First the good news: English, as a subject, passed its Teacher Supply Model figure and registered 110% recruitment against the ‘target’. Biology did even better, hitting 153% of target, and history managed 101%, virtually the same as last year. Physical Education, despite recruitment controls, registered 116% of target, slightly up on last year’s 113% figure. Computing also had a better year than last year, reaching 73% of target, the best level since 2014 for the subject. Geography recorded a figure of 85% of target, Classics and drama also recorded higher percentages again the TSM target.

Sadly, that’s where the good news stops. The remaining secondary subjects largely missed their TSM target by a greater percentage than last year.

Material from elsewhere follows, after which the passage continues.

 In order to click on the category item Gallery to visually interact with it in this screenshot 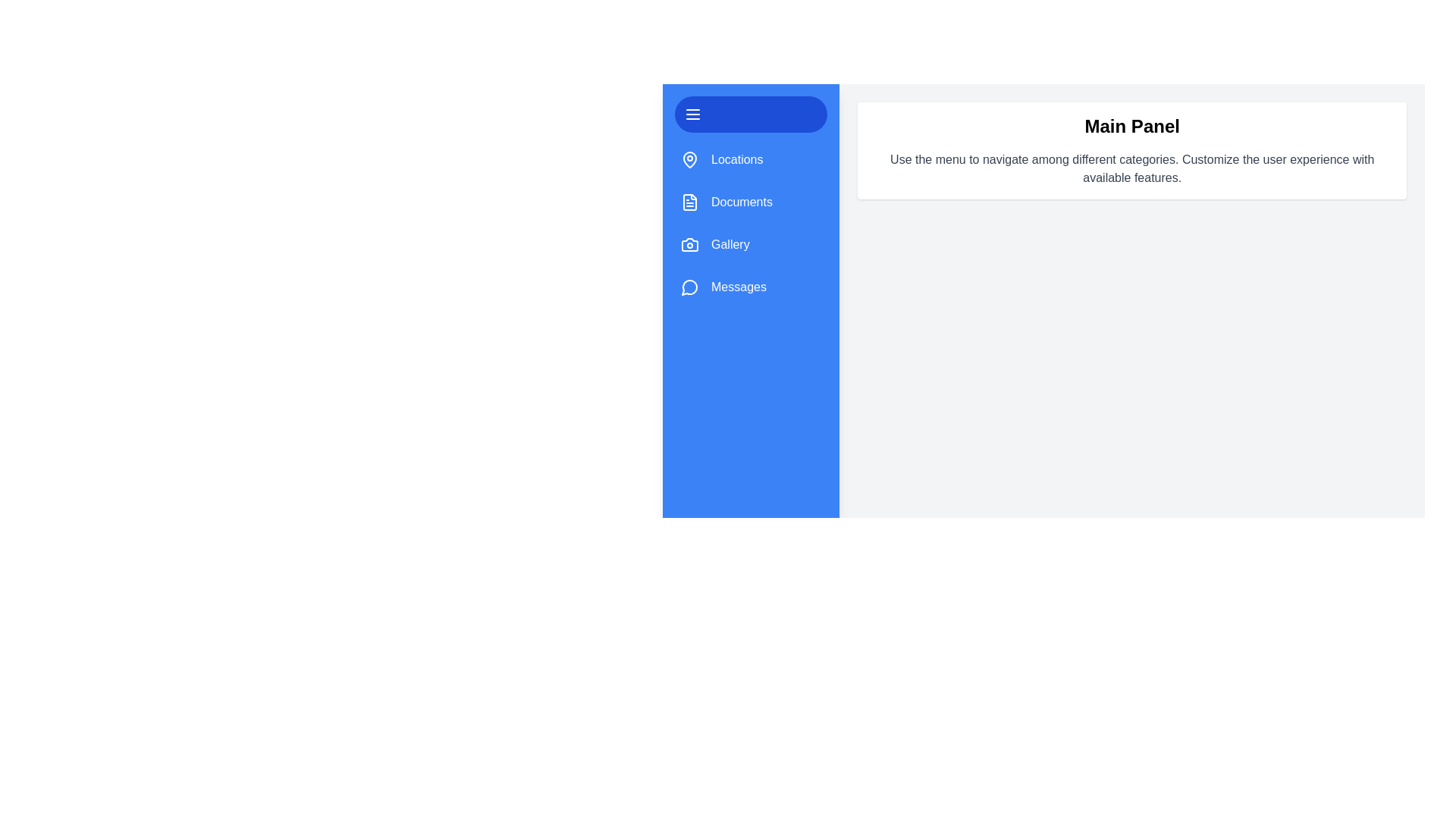, I will do `click(712, 244)`.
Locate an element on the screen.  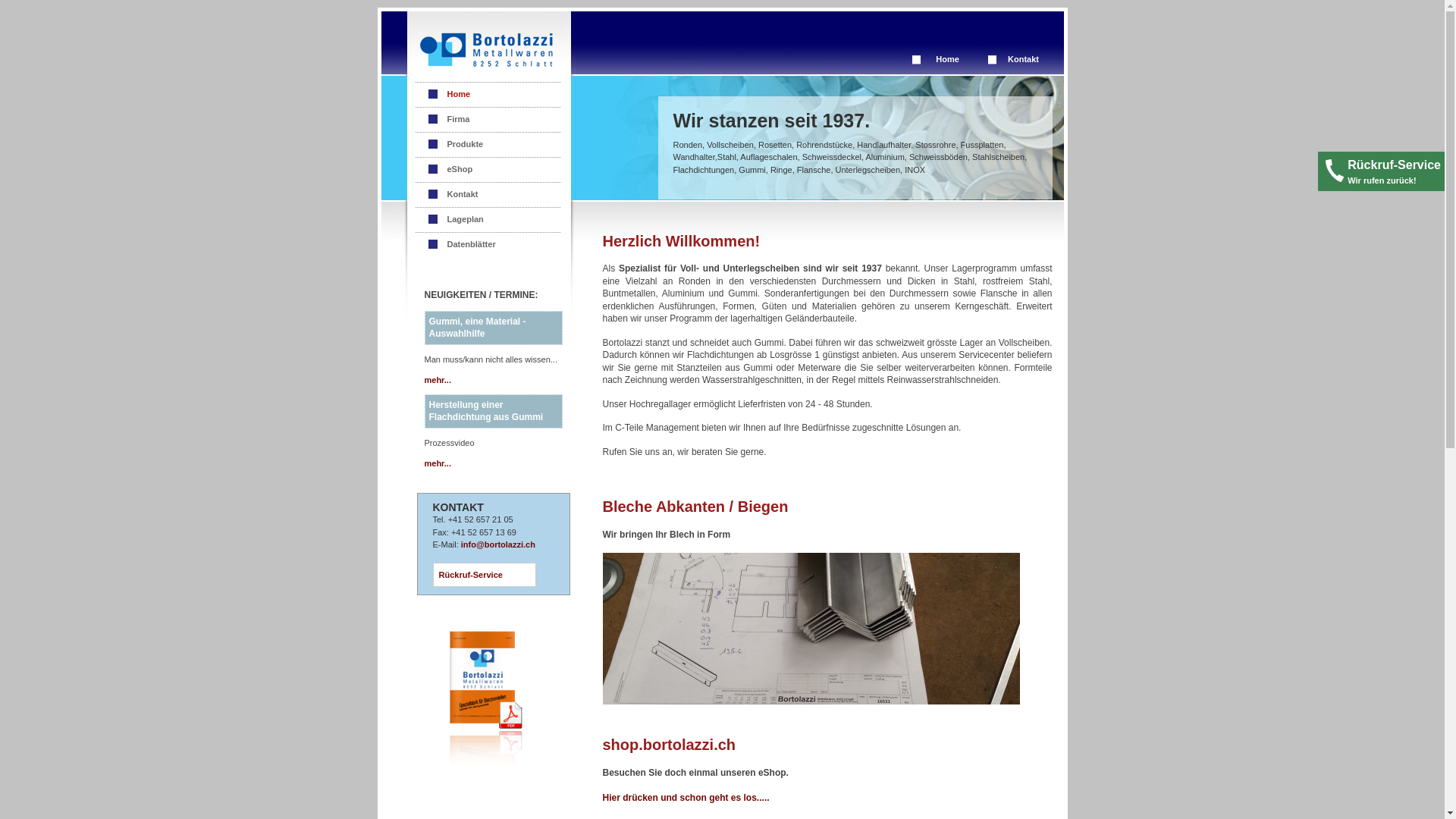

This means a more challenging recruitment round in 2019 for schools looking for teachers in the following subjects:

Mathematics census number down to 71% from 79% of the TSM figure

Modern Languages 88% from 93%

Physics 47% from 68%

Chemistry 79% from 83%

Design and Technology just 25% from 33%

– it would be interesting to see a breakdown across the different elements within this subject group

Religious Education 58% from 63%

Music 72% from 76%

Business Studies 75% from 80%

 

Apart from Physics, where the decline is of alarming proportions, in the other subjects the percentage decline is just part of a steady and continuing decline seen over the past two years. With demand for secondary teacher likely to be around the 30,000 mark across both state and private school in England, if 2019 is anything like 2018 has been then, many of these subjects will not be providing enough trainee to fill the vacancies likely to be on offer. Encouraging retention and managing returners, especially for those working overseas, will be key initiatives for the government if we are not to see some schools struggling to recruit appropriately qualified teachers. I am sure it won’t be the successful schools that face recruitment challenges; it also won’t be private schools free to charge what they like in order to pay attractive salaries to teachers in shortage subjects.

The government has done relatively well recruiting in EBacc subjects, although science is only doing well because of the surfeit of biologists, many of whom may find themselves teaching other sciences, at least at Key Stage 3.

However, the CBI and the IoD might look at these percentages in the other subjects with more concern, if not even alarm. Wealth generating subjects either need more support from government or a clear statement that they don’t matter. The same is true of the arts and the social sciences beyond just history and geography.

As chair of TeachVac, www.teachvac.co.uk I will ensure that our site continues to monitor trends in the labour market for teachers throughout 2019 and reports on the pressures we see emerging.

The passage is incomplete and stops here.